We return to bare feet.

Many neurodivergent individuals need to take off their shoes at home. It is not a quirk. It is proprioceptive regulation: our body needs to feel direct contact with the ground to know where it is in space.

And this is where design matters a lot.

If you are hypersensitive to touch, you may need well-polished, warm wood that does not heat the body. That does not have too pronounced grains. That is consistent, predictable.

If you are hyposensitive, perhaps you just need the opposite: a less polished wood, with notable texture. Or even cold tile, that gives you intense tactile information, helping you connect with the ground.

The problem is not the wood or the tile. The problem is assuming that all bodies need the same.

And designing from that assumption.

"The flooring is not just a functional surface: it is the most constant and prolonged contact between the body and the inhabited space."
— Sensory design in architecture, Malnar & Vodvarka

THE CORNERS THAT HURT

There is one more thing that is almost never mentioned: the corners.

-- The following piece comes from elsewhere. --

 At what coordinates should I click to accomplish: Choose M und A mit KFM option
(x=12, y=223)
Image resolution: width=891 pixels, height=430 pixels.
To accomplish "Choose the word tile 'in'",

For many people with proprioceptive difficulties (knowing where your body is in space), corners are a constant danger. Bumps, scratches, unexplained bruises.

It’s not clumsiness. It’s a different proprioceptive processing (tell my little toe...).

And design can help: furniture with rounded corners, protectors, layouts that leave more free space, fewer unexpected obstacles.

Because a space designed from the understanding neurodivergent is not only beautiful. It is safe. It is livable. It is supportive.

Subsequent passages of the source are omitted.